#### [Task instructions]
Everything from the line with "Screen dimensions: 548x568" to the line with "Screen dimensions: 1514x734" in the listing below, both lines included, needs to be copied exactly, apart from the pictures.

#### [Records provided]

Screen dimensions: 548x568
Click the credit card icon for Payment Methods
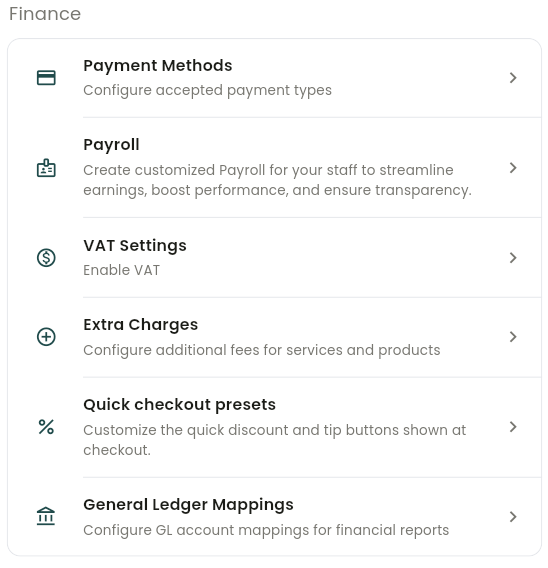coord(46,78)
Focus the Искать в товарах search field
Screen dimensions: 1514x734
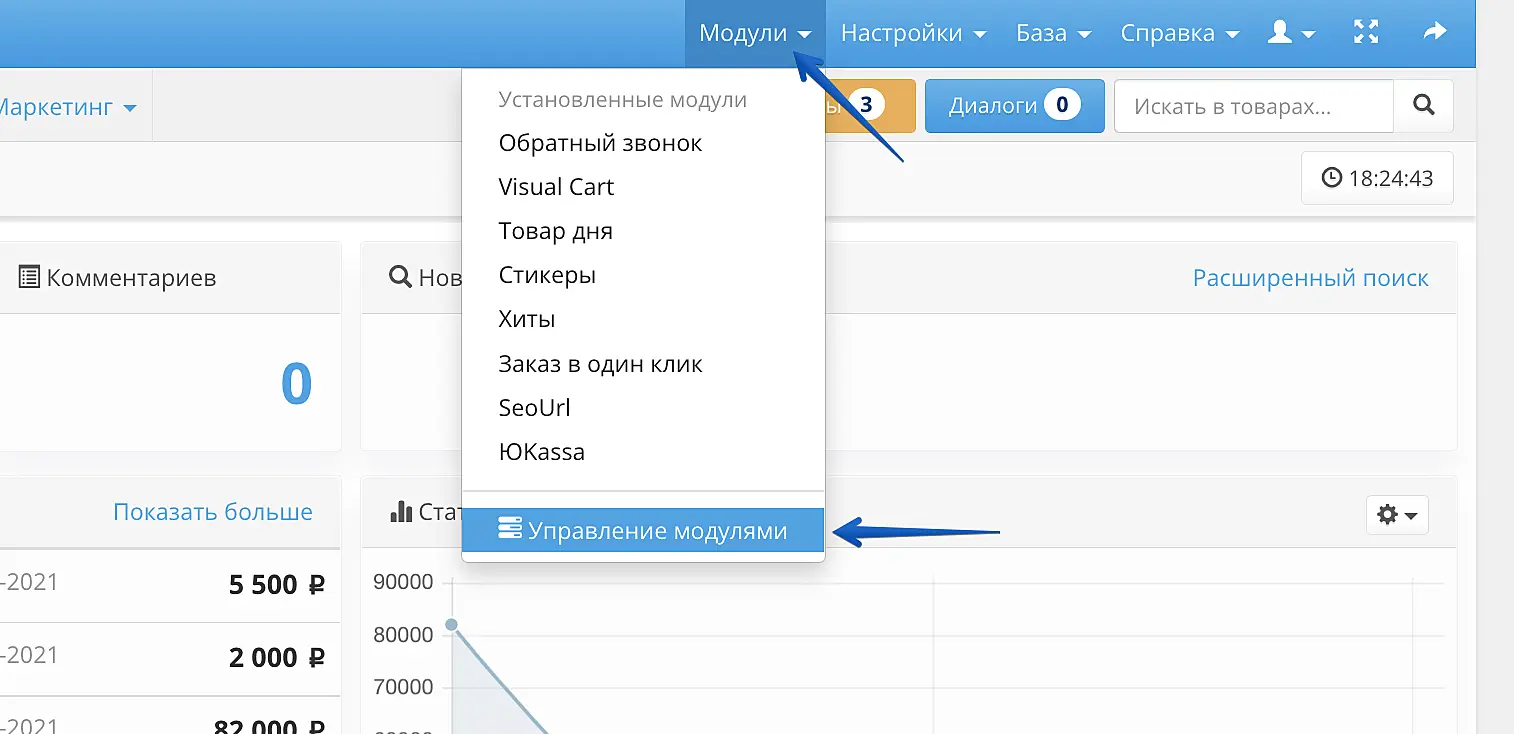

--

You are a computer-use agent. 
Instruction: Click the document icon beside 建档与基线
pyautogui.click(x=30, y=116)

#### [Solution to the problem]
Screen dimensions: 548x568
Click the credit card icon for Payment Methods
coord(46,78)
Focus the Искать в товарах search field
Screen dimensions: 1514x734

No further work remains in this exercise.